TASK INSTRUCTIONS: Exactly as they appear, output all of the entries.

GIVEN RECORDS:
++++++++

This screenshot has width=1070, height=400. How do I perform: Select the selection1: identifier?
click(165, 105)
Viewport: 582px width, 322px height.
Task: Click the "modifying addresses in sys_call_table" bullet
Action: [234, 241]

++++++++

EXERCISE RESULT:
This screenshot has width=1070, height=400. How do I perform: Select the selection1: identifier?
click(165, 105)
Viewport: 582px width, 322px height.
Task: Click the "modifying addresses in sys_call_table" bullet
Action: [234, 241]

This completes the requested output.